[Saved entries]
····················
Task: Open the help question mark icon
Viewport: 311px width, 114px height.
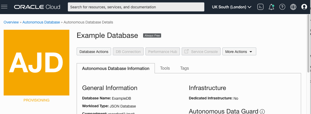Action: point(282,7)
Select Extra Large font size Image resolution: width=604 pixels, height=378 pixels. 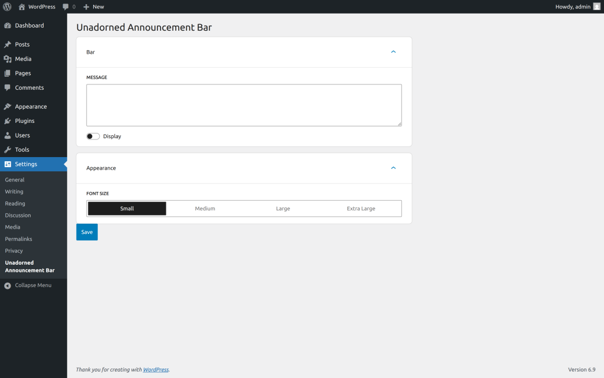(x=361, y=208)

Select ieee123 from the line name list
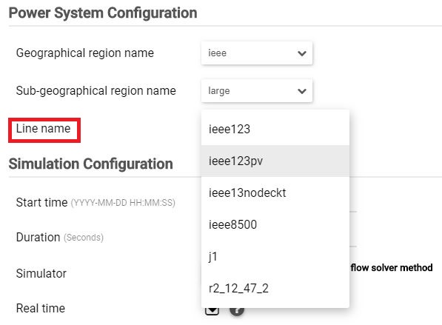click(x=275, y=130)
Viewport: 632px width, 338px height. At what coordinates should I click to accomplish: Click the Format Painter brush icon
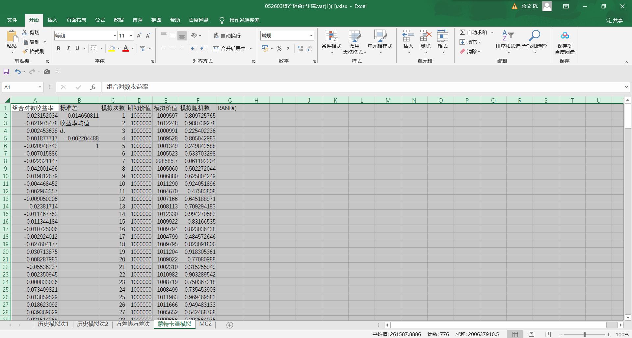click(25, 52)
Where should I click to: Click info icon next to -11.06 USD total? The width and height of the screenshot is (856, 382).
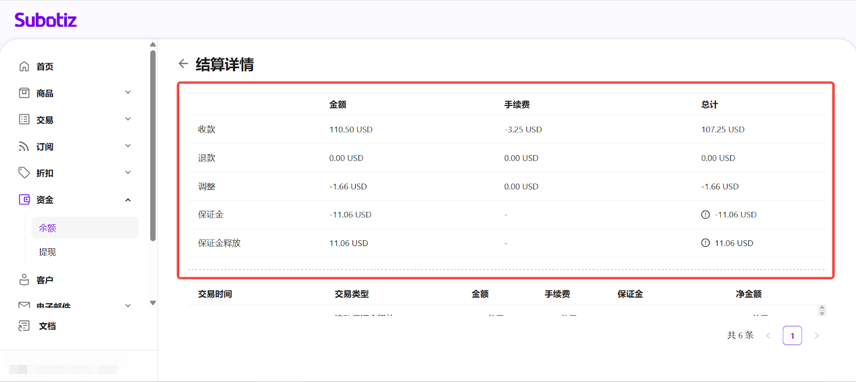click(x=705, y=215)
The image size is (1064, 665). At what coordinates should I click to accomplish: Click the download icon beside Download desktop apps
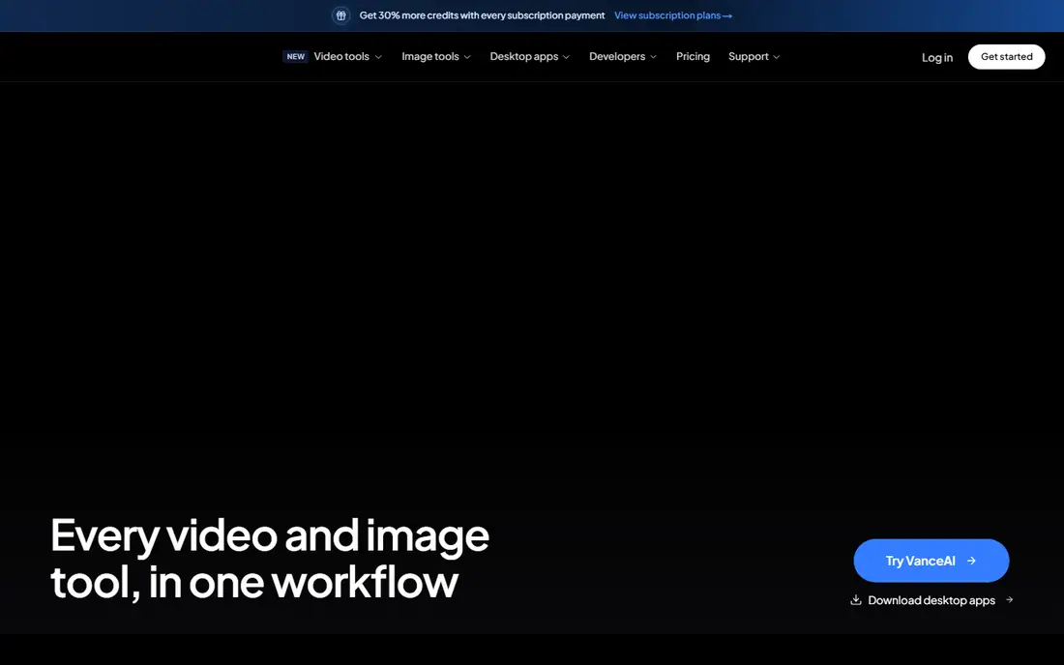856,600
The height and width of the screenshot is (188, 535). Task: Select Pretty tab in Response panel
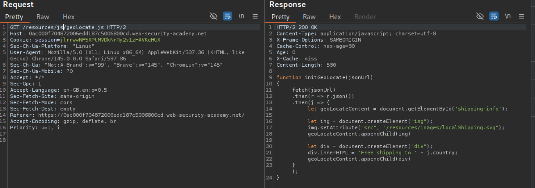280,17
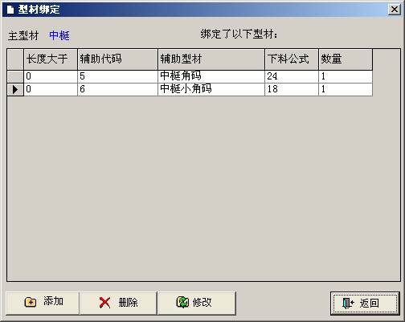405x322 pixels.
Task: Click the blue 中梃 main profile label
Action: click(59, 35)
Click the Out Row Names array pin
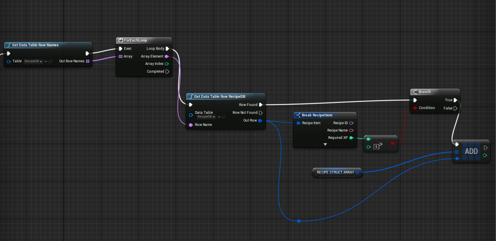496x241 pixels. click(x=88, y=61)
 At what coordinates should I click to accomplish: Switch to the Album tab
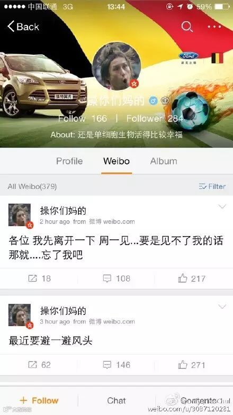[x=164, y=161]
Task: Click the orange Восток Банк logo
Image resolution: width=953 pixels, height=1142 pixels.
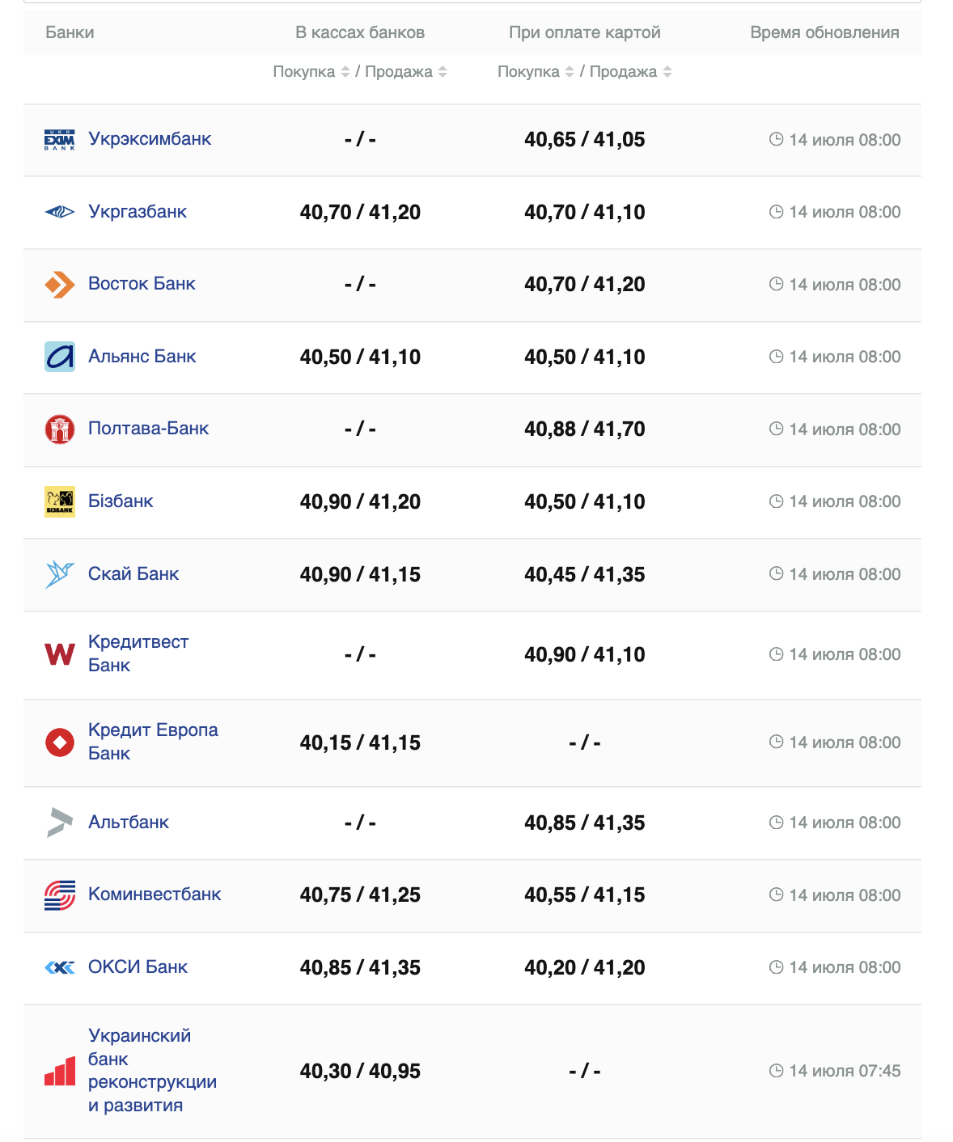Action: tap(59, 285)
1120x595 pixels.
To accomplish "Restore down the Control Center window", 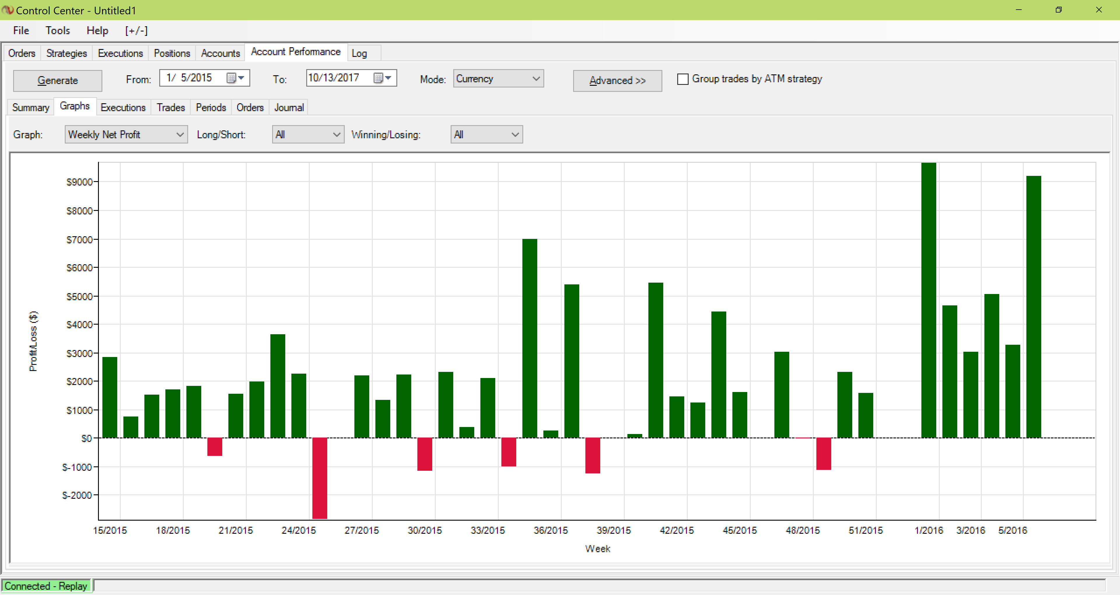I will click(x=1058, y=10).
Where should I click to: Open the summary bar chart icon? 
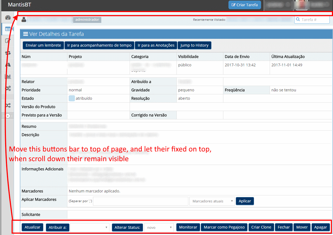point(8,76)
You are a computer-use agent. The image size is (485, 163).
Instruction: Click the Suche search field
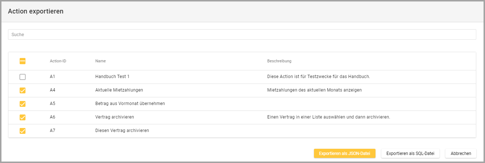242,35
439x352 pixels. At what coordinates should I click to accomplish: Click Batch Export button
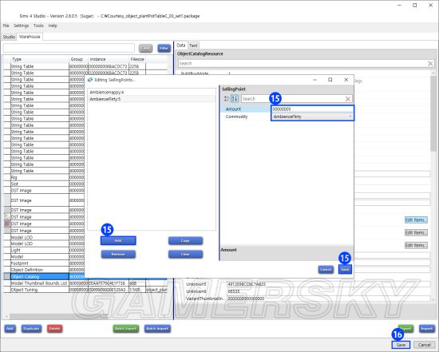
····················
▸ Task directions:
Print the lines from the line with "Instruction: Click the Suche search field" to the end of the data above. Include both ends, exclude the pictures, and add nothing else.

▸ Response to this exercise:
Instruction: Click the Suche search field
242,35
439x352 pixels. At what coordinates should I click to accomplish: Click Batch Export button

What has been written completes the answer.